[Begin Data provided]

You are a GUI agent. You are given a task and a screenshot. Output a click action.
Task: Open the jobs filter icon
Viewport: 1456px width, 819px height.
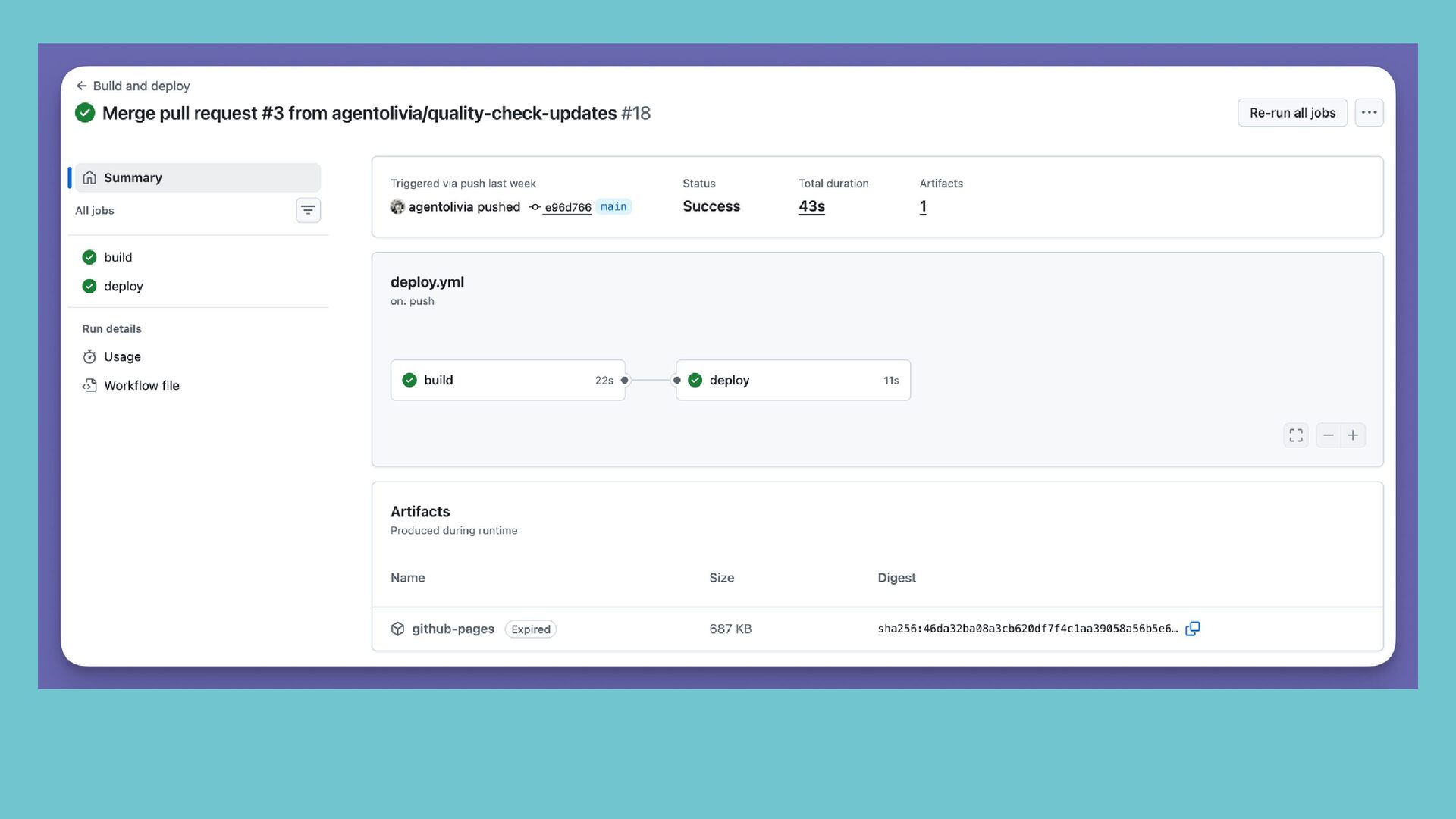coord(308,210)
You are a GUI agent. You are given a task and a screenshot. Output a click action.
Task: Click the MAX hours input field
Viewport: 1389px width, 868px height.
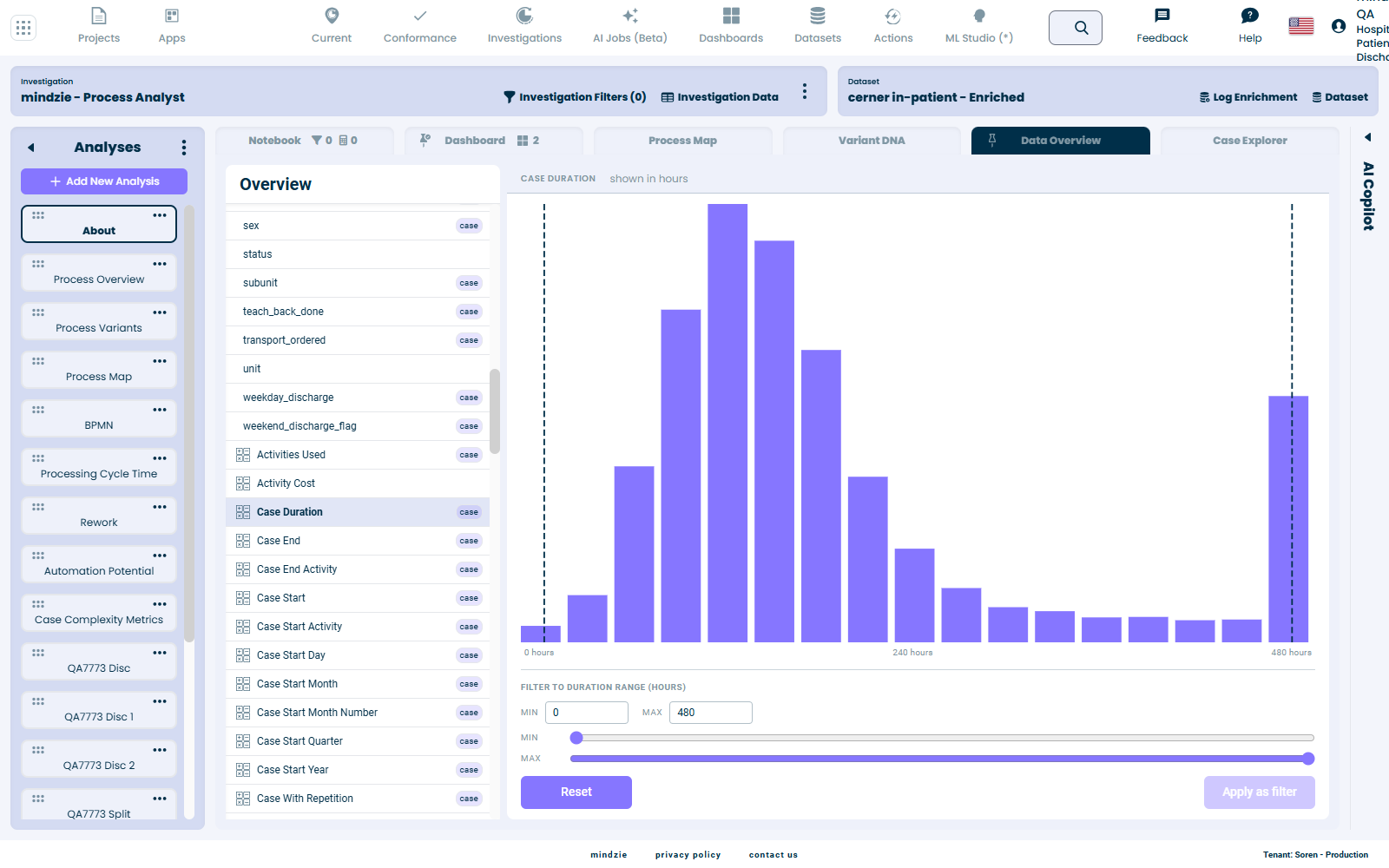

[End Data provided]

▶ _Objective_: Copy out each line of the material above that contains the word "height".

▶ _Reply to the exercise_:
Viewport: 1456px width, 819px height.
Viewport: 1389px width, 868px height.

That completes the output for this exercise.